### What you should do
Copy out verbatim everything from the first line of the data down to and including the line that contains "Viewport: 1159px width, 1093px height. [x=270, y=366]".

==== The input ====

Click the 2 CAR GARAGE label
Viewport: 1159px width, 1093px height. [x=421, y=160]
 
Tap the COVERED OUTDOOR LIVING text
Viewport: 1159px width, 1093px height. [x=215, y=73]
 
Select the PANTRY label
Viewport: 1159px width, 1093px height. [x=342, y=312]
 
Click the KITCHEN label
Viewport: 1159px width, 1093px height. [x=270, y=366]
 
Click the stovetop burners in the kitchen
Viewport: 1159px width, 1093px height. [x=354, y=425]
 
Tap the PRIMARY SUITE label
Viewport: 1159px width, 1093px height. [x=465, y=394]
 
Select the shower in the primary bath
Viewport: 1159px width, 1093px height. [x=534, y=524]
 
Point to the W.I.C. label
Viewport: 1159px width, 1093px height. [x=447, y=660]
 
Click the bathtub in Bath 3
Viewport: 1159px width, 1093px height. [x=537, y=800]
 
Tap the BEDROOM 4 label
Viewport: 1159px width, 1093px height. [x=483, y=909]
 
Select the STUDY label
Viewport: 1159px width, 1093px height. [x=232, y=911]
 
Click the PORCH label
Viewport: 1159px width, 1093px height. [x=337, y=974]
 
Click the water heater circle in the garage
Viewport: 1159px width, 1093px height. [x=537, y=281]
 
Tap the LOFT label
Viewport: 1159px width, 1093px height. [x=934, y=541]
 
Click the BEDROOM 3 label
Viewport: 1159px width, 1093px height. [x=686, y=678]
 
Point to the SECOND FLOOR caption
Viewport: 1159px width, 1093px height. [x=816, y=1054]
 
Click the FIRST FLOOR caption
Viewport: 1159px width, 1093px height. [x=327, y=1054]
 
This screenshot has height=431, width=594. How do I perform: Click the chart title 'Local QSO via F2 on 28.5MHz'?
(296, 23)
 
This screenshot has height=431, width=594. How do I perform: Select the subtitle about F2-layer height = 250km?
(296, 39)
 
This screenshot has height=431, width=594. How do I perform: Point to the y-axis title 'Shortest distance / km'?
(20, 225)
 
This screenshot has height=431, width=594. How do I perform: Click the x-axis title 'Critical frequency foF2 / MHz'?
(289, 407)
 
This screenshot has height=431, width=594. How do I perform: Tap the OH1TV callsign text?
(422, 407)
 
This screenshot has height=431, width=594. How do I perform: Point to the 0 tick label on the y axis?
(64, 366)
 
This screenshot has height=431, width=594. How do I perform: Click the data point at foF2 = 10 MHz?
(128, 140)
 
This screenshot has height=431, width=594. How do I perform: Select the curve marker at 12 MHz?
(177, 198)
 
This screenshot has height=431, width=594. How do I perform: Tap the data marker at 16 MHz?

====

### Reply to the exercise
Click the 2 CAR GARAGE label
Viewport: 1159px width, 1093px height. [x=421, y=160]
 
Tap the COVERED OUTDOOR LIVING text
Viewport: 1159px width, 1093px height. [x=215, y=73]
 
Select the PANTRY label
Viewport: 1159px width, 1093px height. [x=342, y=312]
 
Click the KITCHEN label
Viewport: 1159px width, 1093px height. [x=270, y=366]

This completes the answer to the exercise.